More than a third of Russian films fail to recoup state subsidies
Every year, Russia’s Culture Ministry and Cinema Foundation allocate more than 5 billion rubles ($78.5 million) to the production of Russian motion pictures. This month, for the first time, the government has published data about these subsidies for domestic films. The numbers aren’t great. According to the released data, of the 38 movies that each received at least 100 million rubles ($1.6 million) since 2015, fourteen not only bombed at the box office, but failed to recoup their state investment.
The biggest flops were “Seven Pairs of Unclean,” a war film that got 119 million rubles ($1.9 million) in tax-payer money and earned just 1 million rubles ($15,700) in theaters, and “The Crimean Bridge: Made With Love!” a romantic comedy written by RT editor-in-chief Margarita Simonyan that earned 70 million rubles ($1.1 million) on 100 million rubles in public funding.

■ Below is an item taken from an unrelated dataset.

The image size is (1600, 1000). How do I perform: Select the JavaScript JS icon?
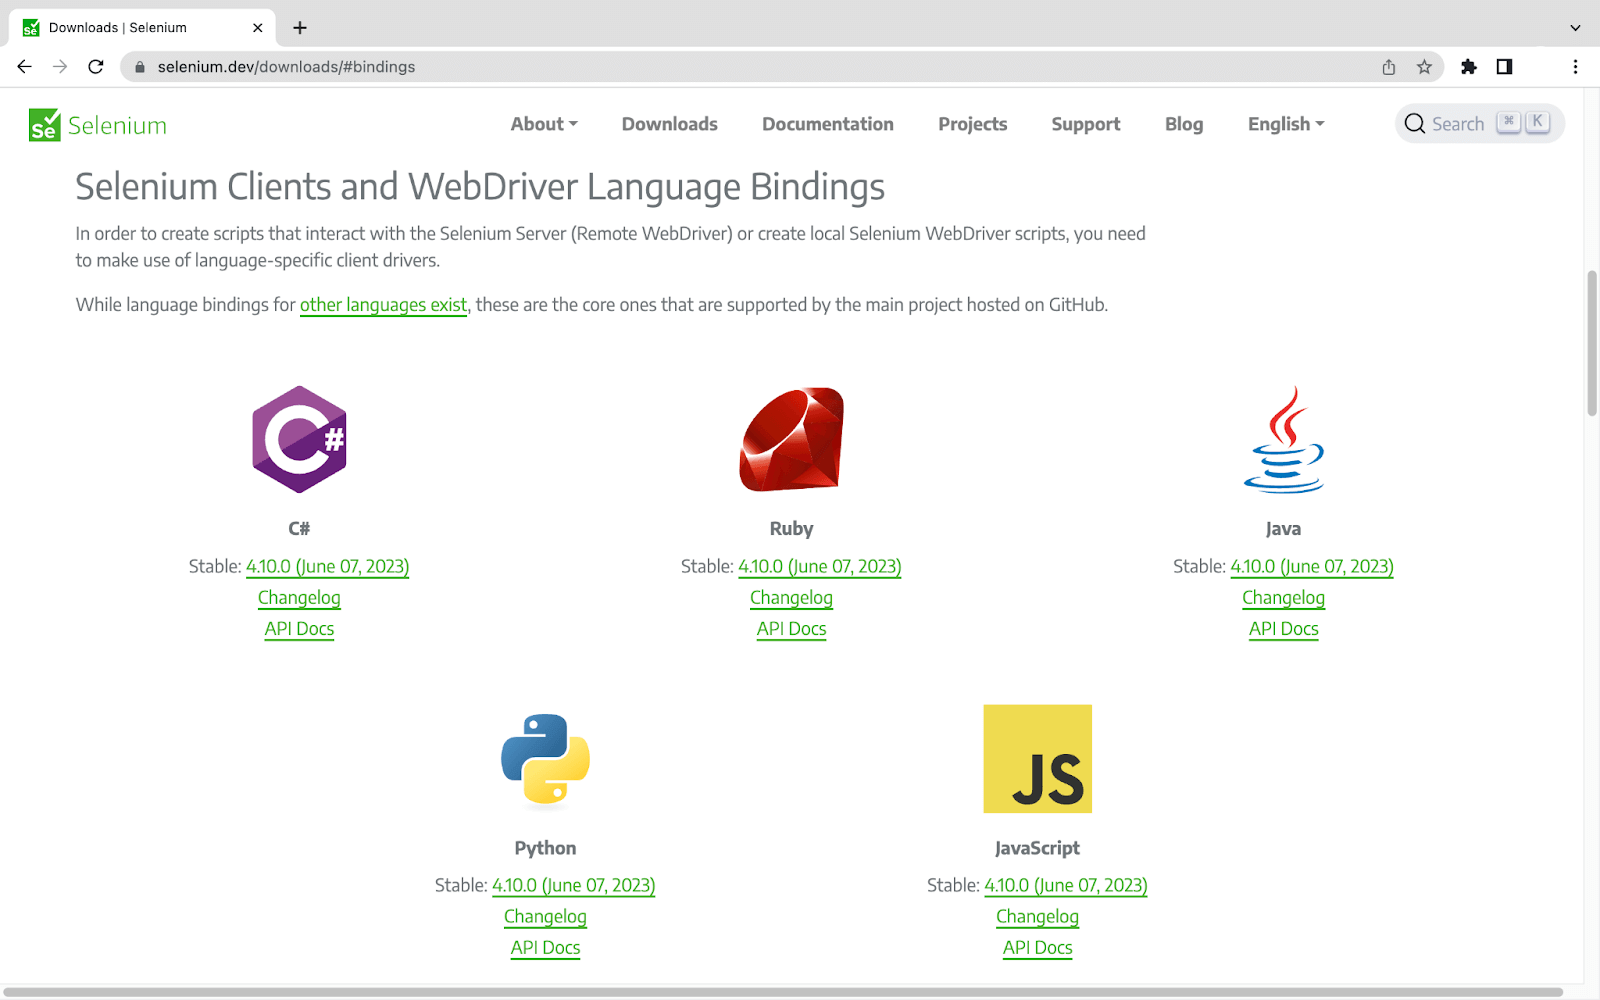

The public gained access to Russia’s State Support Film Database on October 21. The archives currently go back to 2015, though Culture Minister Vladimir Medinsky says the government plans to add data on ministry grants going back to 2008 and Cinema Foundation grants as far back as 2010.
Russia’s Culture Ministry has repeatedly supported initiatives to boost domestic cinema, including higher ticket prices on Hollywood films, dramatically more expensive foreign release licenses, and even quotas on foreign films in theaters. The government has also delayed the premieres of Hollywood movies that would compete with domestic releases.